# Seasonal Staff from Ukraine, Russia and China



## jobofer.ru (Mar 16, 2012)

Hello,
Searching for Employment Opportunities for my many J1 Students this Summer. Let me know if you have a job to offer or know someone that does! Your help is appreciated. I will be looking to place 2-20 students in great positions this summer. Any insight or positions you might have would be great! 
Email me at support@jobofer.org, 
phone: (908) 574 4047, 
phone: (908) 574 4796,
skype: jobofer.ru

Sincerely, Ruslan


----------



## Puddy_Tat (Mar 16, 2012)




----------



## Belushi (Mar 16, 2012)

Lol


----------



## JimW (Mar 16, 2012)

I'm a recruiter for a major Bond villain who likes his henchpersons diverse.
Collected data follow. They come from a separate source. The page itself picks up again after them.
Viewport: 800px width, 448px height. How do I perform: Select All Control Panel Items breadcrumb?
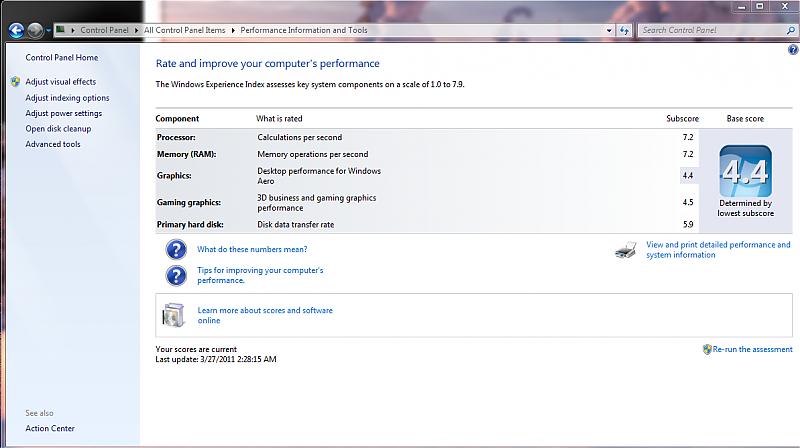click(187, 30)
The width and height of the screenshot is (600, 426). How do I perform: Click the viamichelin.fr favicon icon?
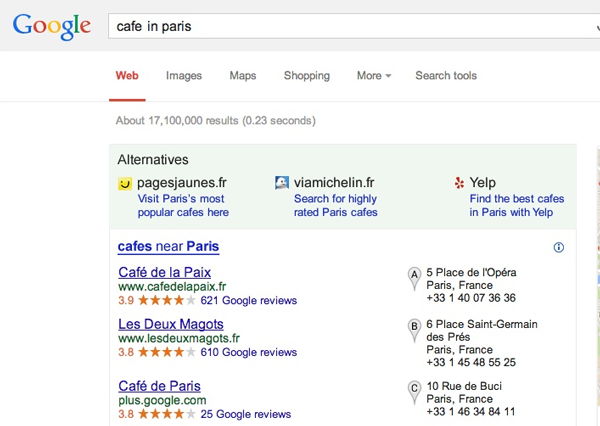pos(282,183)
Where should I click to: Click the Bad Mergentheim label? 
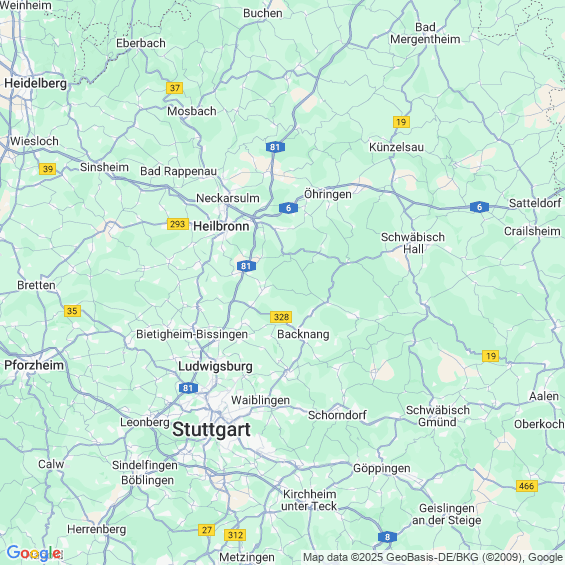425,33
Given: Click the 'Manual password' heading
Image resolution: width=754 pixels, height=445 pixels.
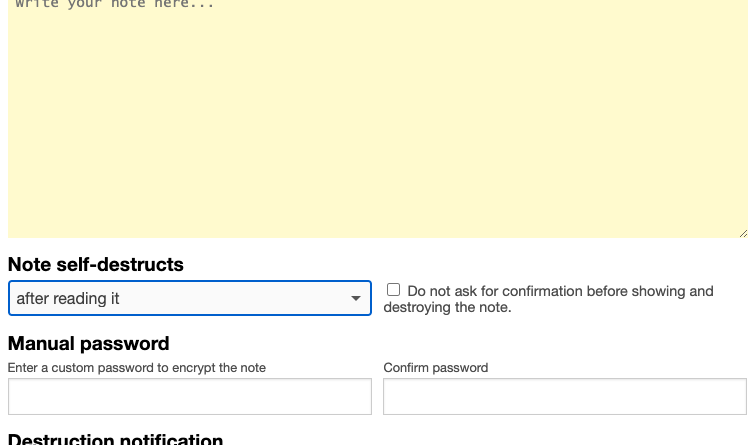Looking at the screenshot, I should click(88, 343).
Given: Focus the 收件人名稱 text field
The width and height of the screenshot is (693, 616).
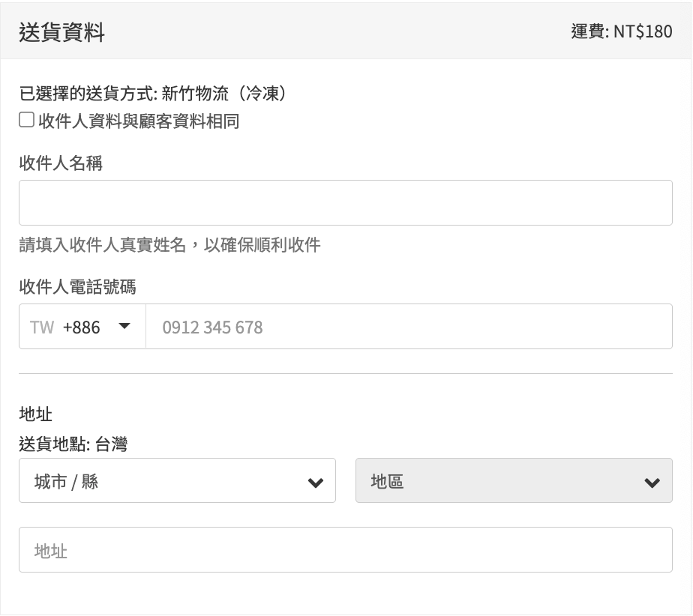Looking at the screenshot, I should pos(345,202).
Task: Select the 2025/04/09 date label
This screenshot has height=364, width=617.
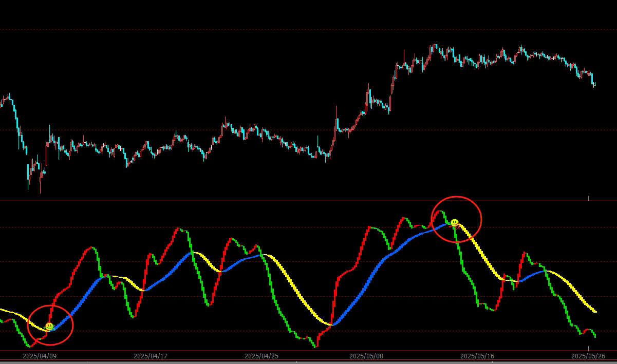Action: 39,356
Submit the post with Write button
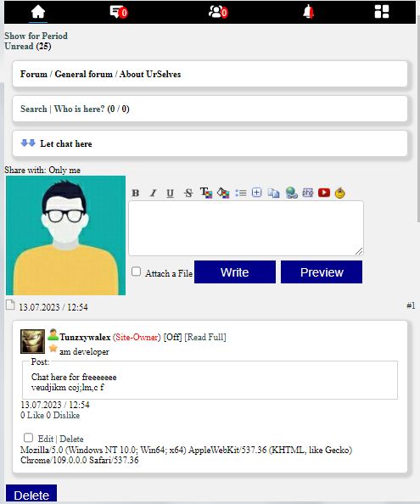 pos(235,272)
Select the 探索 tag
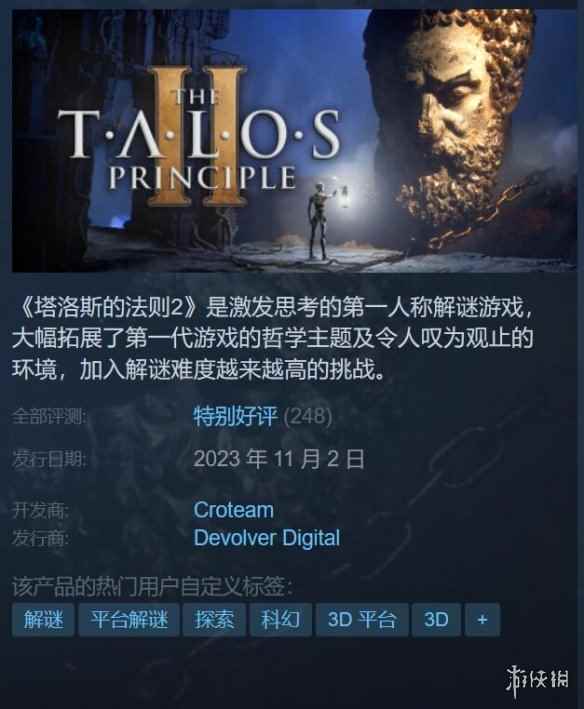The width and height of the screenshot is (584, 709). coord(214,619)
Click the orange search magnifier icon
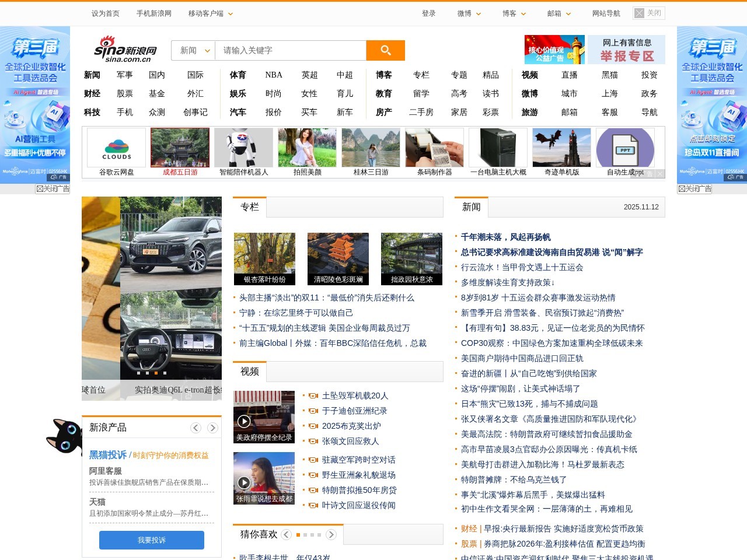This screenshot has height=560, width=747. 385,50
Candidates must look good in a jumpsuit and not mind dying in droves.


----------



## DotCommunist (Mar 16, 2012)

I'll take half a dozen russians, in many positions


----------



## ddraig (Mar 16, 2012)

aaaaarrrgh exspamtation now as well!!!


----------



## QueenOfGoths (Mar 16, 2012)

Perfect, I need some slaves people to row my Cleopatra style barge up and down the Thames this summer. £1.20 per hour plus all the swans you can catch (but don't tell the Queen)


----------